Image courtesy of Michael Gaida, Pixabay.

Words matter.

When I was fifteen I worked as a cashier at a gas station. Now, this was at a time when a station employee, usually male, would rush out to fill your tank, wash your windows, and check the oil in your car. You then handed him twenty bucks and he ran inside to the cashier, then ran back out with your change.

Yes, you read that right. Your change.

I know, I know, I’m dating myself. And we think it’s getting serious.

Anyhow, the common term for the guy who ran out to fill your tank was gas jockey. But gas jockey sounds exactly like the unskilled, minimum-wage job that it was. So most gas jockeys were teenagers who eventually graduated, quit the station, and headed off to college.

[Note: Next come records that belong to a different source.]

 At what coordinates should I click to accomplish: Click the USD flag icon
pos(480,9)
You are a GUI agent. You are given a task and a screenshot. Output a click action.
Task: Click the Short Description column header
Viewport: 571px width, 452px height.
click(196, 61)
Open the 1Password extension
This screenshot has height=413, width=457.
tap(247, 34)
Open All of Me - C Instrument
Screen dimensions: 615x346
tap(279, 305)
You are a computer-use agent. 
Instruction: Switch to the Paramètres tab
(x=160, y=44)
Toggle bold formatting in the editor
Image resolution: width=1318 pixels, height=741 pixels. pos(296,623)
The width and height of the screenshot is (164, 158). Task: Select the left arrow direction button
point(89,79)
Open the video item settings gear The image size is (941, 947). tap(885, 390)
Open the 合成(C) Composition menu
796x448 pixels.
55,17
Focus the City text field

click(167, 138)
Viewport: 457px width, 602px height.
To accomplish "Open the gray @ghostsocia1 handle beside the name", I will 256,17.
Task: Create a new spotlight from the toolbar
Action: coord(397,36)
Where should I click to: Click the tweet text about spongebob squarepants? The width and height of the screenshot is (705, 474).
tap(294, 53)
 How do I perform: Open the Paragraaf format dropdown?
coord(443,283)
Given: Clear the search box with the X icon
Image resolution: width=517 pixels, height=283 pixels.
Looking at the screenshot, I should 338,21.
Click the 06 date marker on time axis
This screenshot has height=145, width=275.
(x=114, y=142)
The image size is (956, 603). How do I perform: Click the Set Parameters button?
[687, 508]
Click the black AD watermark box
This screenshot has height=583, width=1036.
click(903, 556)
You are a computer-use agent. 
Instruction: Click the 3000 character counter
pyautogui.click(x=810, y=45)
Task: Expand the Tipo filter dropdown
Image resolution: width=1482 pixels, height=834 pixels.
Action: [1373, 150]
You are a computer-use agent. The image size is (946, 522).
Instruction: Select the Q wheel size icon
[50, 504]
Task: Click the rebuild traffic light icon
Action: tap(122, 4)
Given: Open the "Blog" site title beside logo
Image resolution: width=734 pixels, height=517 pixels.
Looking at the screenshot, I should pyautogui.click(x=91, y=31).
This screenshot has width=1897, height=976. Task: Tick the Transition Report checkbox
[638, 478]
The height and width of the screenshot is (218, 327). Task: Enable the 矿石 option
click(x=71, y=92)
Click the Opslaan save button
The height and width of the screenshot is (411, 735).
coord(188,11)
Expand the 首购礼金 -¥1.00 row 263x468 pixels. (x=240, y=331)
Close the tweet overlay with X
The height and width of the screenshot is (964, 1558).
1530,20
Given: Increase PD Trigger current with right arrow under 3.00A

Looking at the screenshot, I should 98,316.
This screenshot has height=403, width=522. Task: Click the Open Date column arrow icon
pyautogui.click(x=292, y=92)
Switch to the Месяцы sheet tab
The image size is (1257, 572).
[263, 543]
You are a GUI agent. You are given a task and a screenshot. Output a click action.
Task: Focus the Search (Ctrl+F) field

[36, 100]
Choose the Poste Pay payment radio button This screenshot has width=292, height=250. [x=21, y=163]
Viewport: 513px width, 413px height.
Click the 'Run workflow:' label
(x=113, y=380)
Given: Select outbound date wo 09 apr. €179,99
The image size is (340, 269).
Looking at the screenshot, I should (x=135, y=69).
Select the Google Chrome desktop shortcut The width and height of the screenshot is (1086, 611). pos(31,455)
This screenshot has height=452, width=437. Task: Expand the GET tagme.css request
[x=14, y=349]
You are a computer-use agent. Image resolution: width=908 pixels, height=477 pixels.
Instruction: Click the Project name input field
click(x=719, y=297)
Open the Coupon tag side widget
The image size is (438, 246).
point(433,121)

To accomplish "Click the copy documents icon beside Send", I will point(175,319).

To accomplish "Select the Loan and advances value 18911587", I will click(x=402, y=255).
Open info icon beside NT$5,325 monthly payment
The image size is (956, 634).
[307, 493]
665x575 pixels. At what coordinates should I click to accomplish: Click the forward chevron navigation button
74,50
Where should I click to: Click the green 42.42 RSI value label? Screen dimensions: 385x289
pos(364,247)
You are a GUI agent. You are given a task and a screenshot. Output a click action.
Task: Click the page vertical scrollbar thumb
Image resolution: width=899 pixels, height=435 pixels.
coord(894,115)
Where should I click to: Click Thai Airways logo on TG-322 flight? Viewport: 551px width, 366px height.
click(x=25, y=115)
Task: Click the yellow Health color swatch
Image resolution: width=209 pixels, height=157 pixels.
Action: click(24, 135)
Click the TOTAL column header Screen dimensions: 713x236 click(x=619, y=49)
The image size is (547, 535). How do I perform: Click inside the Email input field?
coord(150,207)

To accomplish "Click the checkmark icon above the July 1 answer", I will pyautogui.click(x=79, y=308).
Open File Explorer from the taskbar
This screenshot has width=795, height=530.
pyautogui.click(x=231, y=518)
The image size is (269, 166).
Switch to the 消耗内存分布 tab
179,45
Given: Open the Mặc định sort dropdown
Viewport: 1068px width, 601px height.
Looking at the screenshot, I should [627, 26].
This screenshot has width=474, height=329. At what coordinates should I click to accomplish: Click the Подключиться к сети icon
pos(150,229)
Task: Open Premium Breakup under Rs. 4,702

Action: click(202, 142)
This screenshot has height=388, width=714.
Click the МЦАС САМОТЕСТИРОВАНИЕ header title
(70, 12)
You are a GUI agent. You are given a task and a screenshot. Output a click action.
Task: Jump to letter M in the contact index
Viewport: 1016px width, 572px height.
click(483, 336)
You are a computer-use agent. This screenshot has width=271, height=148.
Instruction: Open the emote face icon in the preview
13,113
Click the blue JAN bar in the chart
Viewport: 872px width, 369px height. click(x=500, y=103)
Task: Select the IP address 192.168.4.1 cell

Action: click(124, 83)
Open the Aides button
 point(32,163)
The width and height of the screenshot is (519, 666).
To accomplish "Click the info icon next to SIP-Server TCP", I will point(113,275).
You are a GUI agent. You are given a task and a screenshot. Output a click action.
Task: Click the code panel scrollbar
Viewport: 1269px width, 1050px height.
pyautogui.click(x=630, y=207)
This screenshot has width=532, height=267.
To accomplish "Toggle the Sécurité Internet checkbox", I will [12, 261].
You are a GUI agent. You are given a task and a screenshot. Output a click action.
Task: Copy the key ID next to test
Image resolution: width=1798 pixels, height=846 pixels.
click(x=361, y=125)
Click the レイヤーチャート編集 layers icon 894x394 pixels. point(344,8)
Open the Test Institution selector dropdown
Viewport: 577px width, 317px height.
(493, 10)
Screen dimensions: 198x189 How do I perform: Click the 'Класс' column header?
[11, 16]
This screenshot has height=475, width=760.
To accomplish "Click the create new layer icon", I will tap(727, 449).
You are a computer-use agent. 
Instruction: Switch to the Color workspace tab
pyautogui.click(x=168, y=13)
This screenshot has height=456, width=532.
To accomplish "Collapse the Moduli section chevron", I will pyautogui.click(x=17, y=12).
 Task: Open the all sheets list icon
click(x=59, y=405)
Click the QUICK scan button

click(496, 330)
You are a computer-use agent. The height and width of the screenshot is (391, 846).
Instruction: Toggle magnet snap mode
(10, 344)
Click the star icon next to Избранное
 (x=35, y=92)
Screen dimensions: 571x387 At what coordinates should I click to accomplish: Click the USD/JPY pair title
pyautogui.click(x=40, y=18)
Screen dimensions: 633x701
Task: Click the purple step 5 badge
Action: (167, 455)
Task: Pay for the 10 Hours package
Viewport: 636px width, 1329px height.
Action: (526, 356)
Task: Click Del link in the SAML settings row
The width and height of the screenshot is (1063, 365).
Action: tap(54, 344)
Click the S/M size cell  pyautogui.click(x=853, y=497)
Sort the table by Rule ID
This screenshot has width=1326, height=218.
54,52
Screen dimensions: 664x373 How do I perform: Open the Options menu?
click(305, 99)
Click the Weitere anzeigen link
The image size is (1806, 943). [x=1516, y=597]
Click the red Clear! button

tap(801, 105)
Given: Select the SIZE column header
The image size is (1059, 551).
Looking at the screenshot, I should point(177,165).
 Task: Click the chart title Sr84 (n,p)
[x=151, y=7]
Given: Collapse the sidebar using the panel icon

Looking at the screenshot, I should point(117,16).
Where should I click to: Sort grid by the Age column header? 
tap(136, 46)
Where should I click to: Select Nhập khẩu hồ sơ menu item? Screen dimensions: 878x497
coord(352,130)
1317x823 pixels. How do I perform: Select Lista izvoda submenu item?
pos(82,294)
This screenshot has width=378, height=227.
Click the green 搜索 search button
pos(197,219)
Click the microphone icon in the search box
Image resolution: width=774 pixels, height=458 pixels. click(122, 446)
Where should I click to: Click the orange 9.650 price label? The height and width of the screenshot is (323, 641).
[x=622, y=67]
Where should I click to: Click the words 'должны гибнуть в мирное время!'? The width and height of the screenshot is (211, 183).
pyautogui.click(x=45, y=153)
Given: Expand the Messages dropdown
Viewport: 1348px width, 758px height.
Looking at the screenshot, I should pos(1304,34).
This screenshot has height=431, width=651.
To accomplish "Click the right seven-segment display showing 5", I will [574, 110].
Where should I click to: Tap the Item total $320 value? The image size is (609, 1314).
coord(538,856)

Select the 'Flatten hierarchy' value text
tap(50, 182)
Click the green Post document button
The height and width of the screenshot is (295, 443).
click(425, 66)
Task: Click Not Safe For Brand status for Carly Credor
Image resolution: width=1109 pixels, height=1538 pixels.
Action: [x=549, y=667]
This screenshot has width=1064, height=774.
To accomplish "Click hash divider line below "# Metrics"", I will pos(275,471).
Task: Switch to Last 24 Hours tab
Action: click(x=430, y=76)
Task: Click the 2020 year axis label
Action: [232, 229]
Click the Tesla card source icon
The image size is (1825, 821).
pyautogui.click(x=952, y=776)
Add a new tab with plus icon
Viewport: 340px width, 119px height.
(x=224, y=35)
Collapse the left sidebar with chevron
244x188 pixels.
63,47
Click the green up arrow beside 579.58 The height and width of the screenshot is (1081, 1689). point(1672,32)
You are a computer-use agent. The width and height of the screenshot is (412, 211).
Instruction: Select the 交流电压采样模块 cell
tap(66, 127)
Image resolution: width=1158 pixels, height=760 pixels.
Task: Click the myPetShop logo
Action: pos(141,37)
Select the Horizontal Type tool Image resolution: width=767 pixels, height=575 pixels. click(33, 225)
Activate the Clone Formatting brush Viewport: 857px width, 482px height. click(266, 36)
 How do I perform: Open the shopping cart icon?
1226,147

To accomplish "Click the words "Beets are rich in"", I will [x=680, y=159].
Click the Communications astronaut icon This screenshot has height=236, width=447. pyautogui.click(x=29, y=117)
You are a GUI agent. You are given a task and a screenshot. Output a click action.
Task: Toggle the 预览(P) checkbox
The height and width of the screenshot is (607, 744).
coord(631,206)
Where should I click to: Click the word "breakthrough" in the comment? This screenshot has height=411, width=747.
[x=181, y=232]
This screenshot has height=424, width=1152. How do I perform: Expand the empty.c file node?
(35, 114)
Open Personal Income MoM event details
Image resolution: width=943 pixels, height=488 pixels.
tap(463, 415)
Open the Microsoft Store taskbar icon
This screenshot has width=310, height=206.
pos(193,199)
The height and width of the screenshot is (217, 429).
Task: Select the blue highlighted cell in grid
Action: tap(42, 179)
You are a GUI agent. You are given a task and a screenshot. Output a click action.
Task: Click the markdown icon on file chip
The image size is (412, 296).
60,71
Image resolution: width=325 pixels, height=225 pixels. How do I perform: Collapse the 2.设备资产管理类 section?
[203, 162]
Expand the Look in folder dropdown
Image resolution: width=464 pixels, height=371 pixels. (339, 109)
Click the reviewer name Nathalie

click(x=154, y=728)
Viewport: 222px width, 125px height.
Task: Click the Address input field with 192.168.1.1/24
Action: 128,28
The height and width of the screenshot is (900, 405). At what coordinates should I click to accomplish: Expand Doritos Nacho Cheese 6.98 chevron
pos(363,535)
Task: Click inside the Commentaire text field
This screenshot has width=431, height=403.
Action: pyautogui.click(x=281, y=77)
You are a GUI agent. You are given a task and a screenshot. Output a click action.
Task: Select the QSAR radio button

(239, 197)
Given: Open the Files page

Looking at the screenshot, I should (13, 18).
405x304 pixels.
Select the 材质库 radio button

But every gas station seemed to have that one jockey who stayed put after limping through high school, assuming he graduated at all. And being a post-teenage gas jockey was a distinct disadvantage when you were at a house party and trying desperately to impress that barely legal bouncy blonde with the big breasts and perky bum. The chances of a gas jockey getting into the panties of that young woman — at least while she was sober — was zero, and so when she asked him what he did for a living, he would reply:

“I’m a petroleum transfer engineer.”

“Wow,” was the usual response, “you’re an engineer? You must be really smart.”

See, words matter. And the right ones might just get you laid.